Zeroing weak references are indicated by using the declared property attribute weak or by using the variable attribute __weak.

Zeroing weak references are only available in Mac OS X Lion (10.7) or later and iOS 5 or later, because they require additional support from the Objective-C runtime. However, some OS X classes do not currently support weak references. Code that uses ARC but needs to support versions of the OS older than those above cannot use zeroing weak references, and therefore must use unsafe_unretained weak references.
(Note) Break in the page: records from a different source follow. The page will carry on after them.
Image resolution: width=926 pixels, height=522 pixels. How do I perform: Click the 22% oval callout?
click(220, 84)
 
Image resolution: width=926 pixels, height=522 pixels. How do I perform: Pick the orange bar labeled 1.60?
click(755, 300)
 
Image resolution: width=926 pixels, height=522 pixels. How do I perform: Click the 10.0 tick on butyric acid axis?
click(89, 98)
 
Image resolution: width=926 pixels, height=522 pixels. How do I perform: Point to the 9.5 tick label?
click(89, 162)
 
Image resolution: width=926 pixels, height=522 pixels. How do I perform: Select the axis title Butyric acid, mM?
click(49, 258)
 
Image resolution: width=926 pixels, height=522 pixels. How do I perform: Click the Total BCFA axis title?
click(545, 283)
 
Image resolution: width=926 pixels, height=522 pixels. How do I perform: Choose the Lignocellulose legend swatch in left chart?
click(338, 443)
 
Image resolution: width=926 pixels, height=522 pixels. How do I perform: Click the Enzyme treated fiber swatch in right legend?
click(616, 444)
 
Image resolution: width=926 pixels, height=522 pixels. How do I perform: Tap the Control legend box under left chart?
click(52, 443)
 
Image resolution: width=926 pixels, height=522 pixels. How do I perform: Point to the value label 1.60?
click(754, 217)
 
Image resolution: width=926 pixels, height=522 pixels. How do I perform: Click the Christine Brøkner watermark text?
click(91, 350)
There exists a third-party library called PLWeakCompatibility that allows one to use zeroing weak references even on these older OS versions.

===Converting to===
Xcode 4.2 or later provides a way to convert code to ARC. As of Xcode 4.5, it is found by choosing Edit > Refactor > Convert to Objective-C ARC... Although Xcode will automatically convert most code, some code may have to be converted manually. Xcode will inform the developer when more complex use cases arise, such as when a variable is declared inside an autorelease pool and used outside it or when two objects need to be toll-free bridged with special casts.

==Swift==
In Swift, references to objects are strong, unless they are declared weak or unowned. Swift requires explicit handling of nil with the Optional type: a value type that can either have a value or be nil. An Optional type must be handled by "unwrapping" it with a conditional statement, allowing safe usage of the value, if present. Conversely, any non-Optional type will always have a value and cannot be nil.

var myString: String // Can only be a string
var myOtherString: String? // Can be a string or nil

if let myString = myOtherString { // Unwrap the Optional
    print(myString) // Print the string, if present
}

Accordingly, a strong reference to an object can be of both Optional and non-Optional type (optionality and reference strength are different, albeit related, concepts). A weak reference is always of type Optional, as the object can be deallocated and the reference automatically be set to nil. Unowned references are like weak references but are not set to nil automatically by ARC. They can be either non-Optional or Optional. An unowned reference is expected to always have a value, so accessing the value of an unowned reference after the referenced instance has been deallocated, will result in a runtime error.

var strongReference: MyClass // Strong non-Optional reference, cannot be nil
var strongOptionalReference: MyClass? // Strong Optional reference, can be nil (manually)
weak var weakReference: MyClass? // Weak reference, always Optional, can be nil (automatically or manually)
unowned var unownedReference: MyClass // Unowned non-Optional reference, cannot be nil

Swift also differs from Objective-C in its usage and encouragement of value types instead of reference types. Most types in the Swift standard library are value types and they are copied by value, whereas classes and closures are reference types and passed by reference. Because value types are copied when passed around, they are deallocated automatically when the program leaves the scope that contains them.